Monday 20 April 2015

Food.


Food. You can't live with it, you can't live without it. Sorry, that's wrong, you can live with it, you HAVE to live with it. The five of us go through mountains of the stuff. As a family we must be at Optimum Food Consumption with boys who are now 18, 16 and 12. Particularly since the 18 year-old is still living at home with us, working full-time during his gap year.

We never have enough potatoes, bread, juice, milk, kitchen roll or shower gel. Don't ask me why the latter two, that's just the way it is. I reckon they stand in the shower, tipping gel bottles upside down while scratching around their nether regions, or something. Either that or they drink the stuff because we never have enough juice. And they must grab whole handfuls of kitchen roll to wipe their hands/feet/noses/unmentionables/spillages when my back is turned.

And guess whose responsibility it is to keep us stocked up with it all? Oh yes, muggins here. The truth is I feel like a failure if we run out of things they particularly need/like/want. I am programmed, like some sort of demented mother blue tit, with a desperate desire to sate their every need.

You want smoked salmon to go in that bagel, darling? Of course. It's an oily fish. It's packed with Omega 3. The instinct to feed the boy a high protein, low fat, super food he is actually requesting virtually tears me from the sofa by itself, as if my feet have been pre-programmed to take my reluctant body with them straight round to Tesco Express. No matter that I am tired because said boy came in at 3 am and woke me up. No matter that smoked salmon costs a King's ransom and that when I mention having to get some to my mother on the phone, she shrills: "Smoked salmon? That's for Christmas!" And she has a point.

In truth I flit from Tesco to Sainsbury's to Lidl to Waitrose, depending on where I happen to be at the time, in a never-ending and fruitless quest to keep the cupboards stocked. One big shop a week on a Friday (in Waitrose) is supplemented by three or four smaller ones during the week (Tesco Express, Lidl, sometimes Sainsbury's).
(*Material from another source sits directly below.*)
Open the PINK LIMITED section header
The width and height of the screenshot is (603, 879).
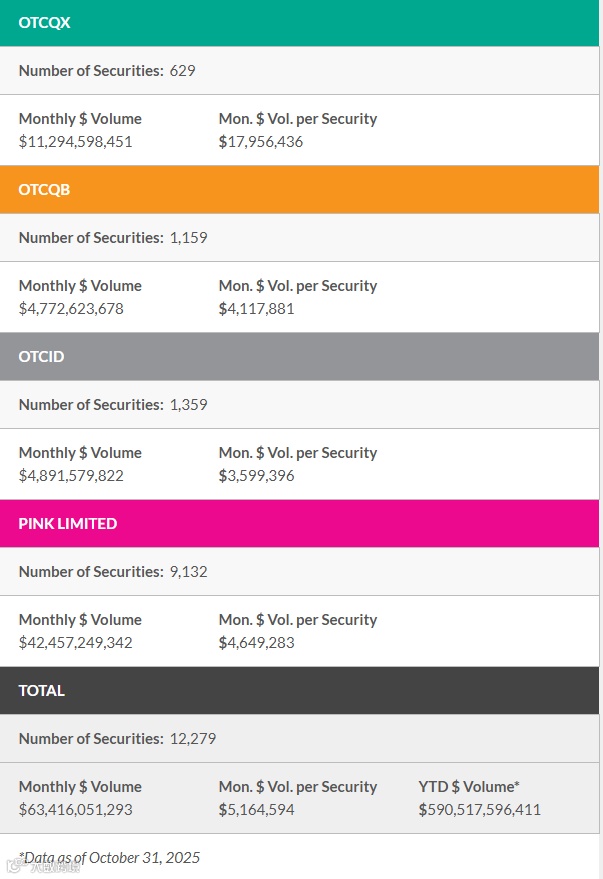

Plus Husband visits the farmers' market every Saturday on his bike to buy meat and eggs. 

I shop til I drop because I dread, DREAD I tell you, the moment one of my fledglings declares his desire for something I cannot supply, especially if that desire is a healthy one. 

At the moment I cannot keep enough plums in the house, or deodorant, or blueberries. Middle One has gone all fussy over breakfast since I substituted the white bread he was using for cheese toasties with half and half (half white, half wholemeal, because white is SO BAD for him). Now he will only eat breakfast if I make him some homemade blueberry sauce to go on his pancake (oh yes, Youngest has pancake EVERY morning because he is skinny and we are trying to build him up, have been trying, as it happens, for about four years). And Middle One must eat a proper breakfast at the moment because he is 16. 16! Work it out for yourself. Exam season looms. He must be at peak performance, race-horse ready.



Right, so I can't linger here blathering on, we need some little gem lettuce for a salad tonight to go with the chicken risotto I plan to make with yesterday's leftover roast chicken. And we've run out of kitchen roll. Again.

Love E x

@DOESNOTDOIT

P.S. And I know kitchen roll is not environmentally friendly and shopping in Waitrose makes us sound obnoxious.